> _Work instructions_
Transcribe the listing below line by line, reproducing every character without change.

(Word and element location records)

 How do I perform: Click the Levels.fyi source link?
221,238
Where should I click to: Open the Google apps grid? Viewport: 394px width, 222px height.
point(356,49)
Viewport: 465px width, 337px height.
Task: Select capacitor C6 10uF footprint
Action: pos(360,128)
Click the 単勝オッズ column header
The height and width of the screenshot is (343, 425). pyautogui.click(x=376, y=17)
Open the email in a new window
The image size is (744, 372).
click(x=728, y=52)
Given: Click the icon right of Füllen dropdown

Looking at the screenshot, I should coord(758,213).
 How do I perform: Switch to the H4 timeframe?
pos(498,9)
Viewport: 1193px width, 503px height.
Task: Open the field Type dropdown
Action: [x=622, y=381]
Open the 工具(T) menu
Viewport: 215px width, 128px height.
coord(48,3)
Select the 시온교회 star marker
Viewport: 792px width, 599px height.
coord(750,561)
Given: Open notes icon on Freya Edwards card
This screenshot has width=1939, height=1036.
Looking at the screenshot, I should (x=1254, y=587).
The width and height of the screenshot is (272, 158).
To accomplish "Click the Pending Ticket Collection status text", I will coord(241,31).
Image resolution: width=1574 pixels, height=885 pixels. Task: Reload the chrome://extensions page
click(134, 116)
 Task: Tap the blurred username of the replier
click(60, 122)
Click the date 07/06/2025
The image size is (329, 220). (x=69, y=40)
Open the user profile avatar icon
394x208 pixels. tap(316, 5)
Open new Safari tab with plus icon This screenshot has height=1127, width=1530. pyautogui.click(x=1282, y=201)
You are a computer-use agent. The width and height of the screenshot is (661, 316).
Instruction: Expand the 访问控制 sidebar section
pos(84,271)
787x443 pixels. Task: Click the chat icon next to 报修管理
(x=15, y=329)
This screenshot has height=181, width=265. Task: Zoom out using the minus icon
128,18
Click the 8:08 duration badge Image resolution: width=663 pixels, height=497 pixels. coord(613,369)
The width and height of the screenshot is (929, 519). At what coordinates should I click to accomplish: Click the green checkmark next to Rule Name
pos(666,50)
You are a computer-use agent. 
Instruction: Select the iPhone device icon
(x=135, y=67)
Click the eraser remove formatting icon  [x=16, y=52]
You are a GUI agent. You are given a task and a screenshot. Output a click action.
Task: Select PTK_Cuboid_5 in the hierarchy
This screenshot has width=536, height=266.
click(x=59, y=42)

> _Answer to the task_
 How do I perform: Click the Levels.fyi source link?
221,238
Where should I click to: Open the Google apps grid? Viewport: 394px width, 222px height.
point(356,49)
Viewport: 465px width, 337px height.
Task: Select capacitor C6 10uF footprint
Action: pos(360,128)
Click the 単勝オッズ column header
The height and width of the screenshot is (343, 425). pyautogui.click(x=376, y=17)
Open the email in a new window
The image size is (744, 372).
click(x=728, y=52)
Given: Click the icon right of Füllen dropdown

Looking at the screenshot, I should coord(758,213).
 How do I perform: Switch to the H4 timeframe?
pos(498,9)
Viewport: 1193px width, 503px height.
Task: Open the field Type dropdown
Action: [x=622, y=381]
Open the 工具(T) menu
Viewport: 215px width, 128px height.
coord(48,3)
Select the 시온교회 star marker
Viewport: 792px width, 599px height.
coord(750,561)
Given: Open notes icon on Freya Edwards card
This screenshot has width=1939, height=1036.
Looking at the screenshot, I should (x=1254, y=587).
The width and height of the screenshot is (272, 158).
To accomplish "Click the Pending Ticket Collection status text", I will coord(241,31).
Image resolution: width=1574 pixels, height=885 pixels. Task: Reload the chrome://extensions page
click(134, 116)
 Task: Tap the blurred username of the replier
click(60, 122)
Click the date 07/06/2025
The image size is (329, 220). (x=69, y=40)
Open the user profile avatar icon
394x208 pixels. tap(316, 5)
Open new Safari tab with plus icon This screenshot has height=1127, width=1530. pyautogui.click(x=1282, y=201)
You are a computer-use agent. The width and height of the screenshot is (661, 316).
Instruction: Expand the 访问控制 sidebar section
pos(84,271)
787x443 pixels. Task: Click the chat icon next to 报修管理
(x=15, y=329)
This screenshot has height=181, width=265. Task: Zoom out using the minus icon
128,18
Click the 8:08 duration badge Image resolution: width=663 pixels, height=497 pixels. coord(613,369)
The width and height of the screenshot is (929, 519). At what coordinates should I click to accomplish: Click the green checkmark next to Rule Name
pos(666,50)
You are a computer-use agent. 
Instruction: Select the iPhone device icon
(x=135, y=67)
Click the eraser remove formatting icon  [x=16, y=52]
You are a GUI agent. You are given a task and a screenshot. Output a click action.
Task: Select PTK_Cuboid_5 in the hierarchy
This screenshot has width=536, height=266.
click(x=59, y=42)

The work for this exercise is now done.